ACTIVITY
Go to the line in the entries below that holds "Click the Show off your business heading" and repeat exactly from there through the line that holds "Screen dimensions: 865x553", inclusive.

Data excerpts
________________
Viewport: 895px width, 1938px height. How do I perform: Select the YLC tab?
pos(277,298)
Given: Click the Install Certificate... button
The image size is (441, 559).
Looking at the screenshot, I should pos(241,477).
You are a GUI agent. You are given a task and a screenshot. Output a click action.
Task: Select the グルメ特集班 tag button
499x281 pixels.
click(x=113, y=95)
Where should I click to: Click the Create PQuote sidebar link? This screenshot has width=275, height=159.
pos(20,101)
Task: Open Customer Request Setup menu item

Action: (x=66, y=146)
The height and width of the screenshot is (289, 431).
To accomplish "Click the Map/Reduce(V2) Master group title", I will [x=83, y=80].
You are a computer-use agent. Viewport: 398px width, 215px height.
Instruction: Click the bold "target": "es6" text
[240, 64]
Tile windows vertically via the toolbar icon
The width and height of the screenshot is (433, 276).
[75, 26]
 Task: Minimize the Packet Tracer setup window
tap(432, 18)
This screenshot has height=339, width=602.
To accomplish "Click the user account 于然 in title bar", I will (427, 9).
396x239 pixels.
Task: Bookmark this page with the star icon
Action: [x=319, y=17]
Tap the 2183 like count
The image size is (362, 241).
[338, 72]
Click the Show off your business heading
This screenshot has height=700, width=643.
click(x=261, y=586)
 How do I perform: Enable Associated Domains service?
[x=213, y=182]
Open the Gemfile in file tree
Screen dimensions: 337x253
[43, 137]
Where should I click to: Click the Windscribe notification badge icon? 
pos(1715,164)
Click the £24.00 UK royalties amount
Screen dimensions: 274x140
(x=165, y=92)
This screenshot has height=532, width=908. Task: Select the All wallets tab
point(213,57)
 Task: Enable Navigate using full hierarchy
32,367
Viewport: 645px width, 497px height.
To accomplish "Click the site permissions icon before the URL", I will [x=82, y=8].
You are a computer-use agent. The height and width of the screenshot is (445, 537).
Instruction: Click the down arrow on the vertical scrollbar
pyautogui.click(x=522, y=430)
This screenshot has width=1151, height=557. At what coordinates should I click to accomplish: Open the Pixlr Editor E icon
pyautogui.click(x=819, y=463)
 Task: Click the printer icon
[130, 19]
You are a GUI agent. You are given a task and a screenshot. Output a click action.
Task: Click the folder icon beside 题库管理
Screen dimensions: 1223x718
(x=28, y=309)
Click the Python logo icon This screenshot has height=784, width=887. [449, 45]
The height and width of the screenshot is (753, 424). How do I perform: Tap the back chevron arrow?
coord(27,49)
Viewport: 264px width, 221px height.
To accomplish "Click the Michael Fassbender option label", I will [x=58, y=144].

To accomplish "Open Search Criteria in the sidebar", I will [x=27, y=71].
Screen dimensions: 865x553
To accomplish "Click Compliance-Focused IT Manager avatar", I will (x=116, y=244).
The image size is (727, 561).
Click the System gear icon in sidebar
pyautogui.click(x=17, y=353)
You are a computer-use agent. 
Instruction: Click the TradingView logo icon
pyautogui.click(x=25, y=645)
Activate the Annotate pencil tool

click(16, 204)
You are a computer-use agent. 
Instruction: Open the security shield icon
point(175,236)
________________
FINISHED EXERCISE
Click the Show off your business heading
This screenshot has height=700, width=643.
click(x=261, y=586)
 How do I perform: Enable Associated Domains service?
[x=213, y=182]
Open the Gemfile in file tree
Screen dimensions: 337x253
[43, 137]
Where should I click to: Click the Windscribe notification badge icon? 
pos(1715,164)
Click the £24.00 UK royalties amount
Screen dimensions: 274x140
(x=165, y=92)
This screenshot has height=532, width=908. Task: Select the All wallets tab
point(213,57)
 Task: Enable Navigate using full hierarchy
32,367
Viewport: 645px width, 497px height.
To accomplish "Click the site permissions icon before the URL", I will [x=82, y=8].
You are a computer-use agent. The height and width of the screenshot is (445, 537).
Instruction: Click the down arrow on the vertical scrollbar
pyautogui.click(x=522, y=430)
This screenshot has width=1151, height=557. At what coordinates should I click to accomplish: Open the Pixlr Editor E icon
pyautogui.click(x=819, y=463)
 Task: Click the printer icon
[130, 19]
You are a GUI agent. You are given a task and a screenshot. Output a click action.
Task: Click the folder icon beside 题库管理
Screen dimensions: 1223x718
(x=28, y=309)
Click the Python logo icon This screenshot has height=784, width=887. [449, 45]
The height and width of the screenshot is (753, 424). How do I perform: Tap the back chevron arrow?
coord(27,49)
Viewport: 264px width, 221px height.
To accomplish "Click the Michael Fassbender option label", I will [x=58, y=144].

To accomplish "Open Search Criteria in the sidebar", I will [x=27, y=71].
Screen dimensions: 865x553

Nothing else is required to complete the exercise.